Work instruction:
When the word "click" shows up in a line of the data below, copy that whole line.

The data START

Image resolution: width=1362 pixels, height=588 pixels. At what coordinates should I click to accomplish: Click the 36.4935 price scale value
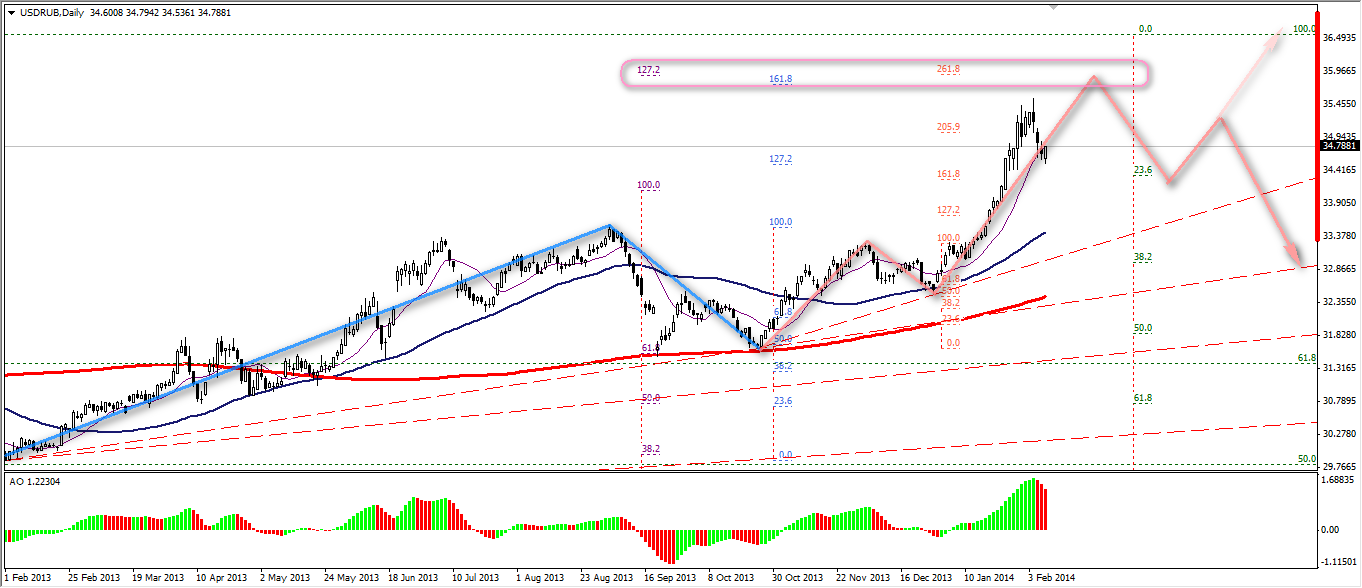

The data END
The data START

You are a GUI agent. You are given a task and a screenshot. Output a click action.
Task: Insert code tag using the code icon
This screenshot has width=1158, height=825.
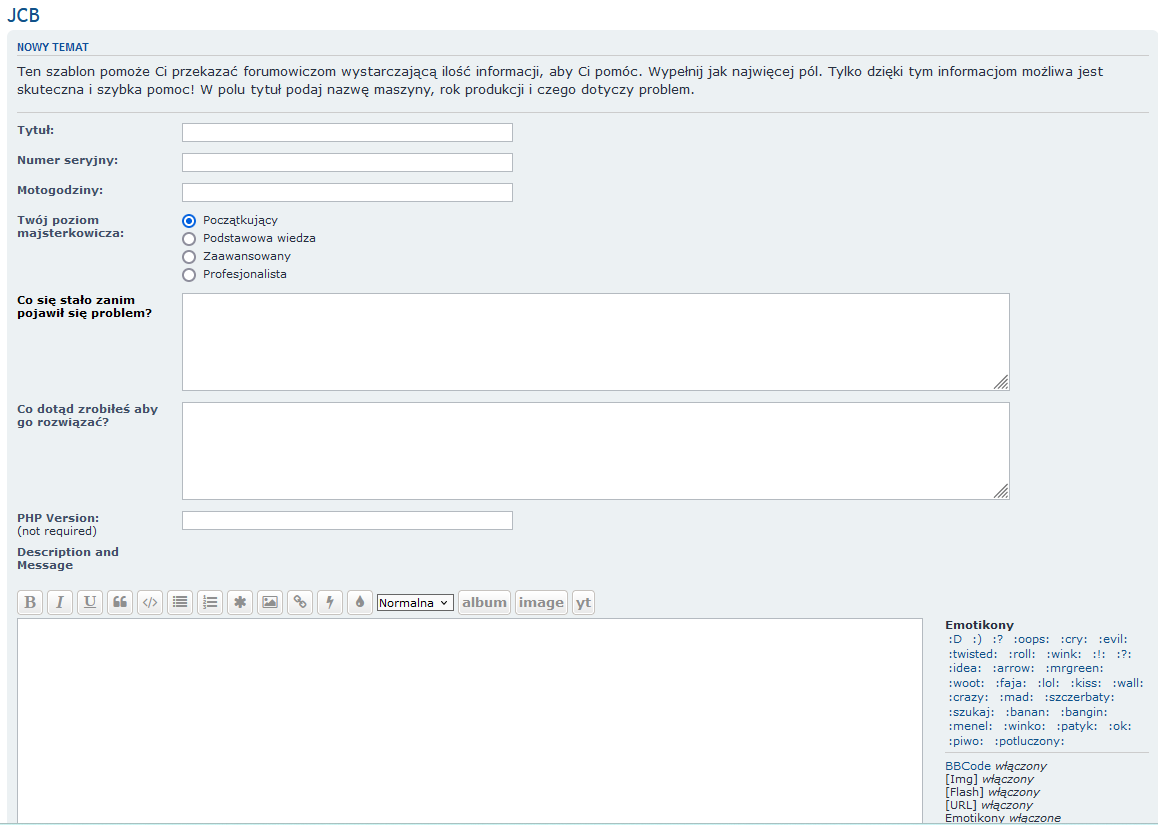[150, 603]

The data END

Solved problem:
Image resolution: width=1362 pixels, height=588 pixels. At what coordinates should I click to accomplish: Click the 36.4935 price scale value
You are a GUI agent. You are given a task and a screenshot. Output a click action.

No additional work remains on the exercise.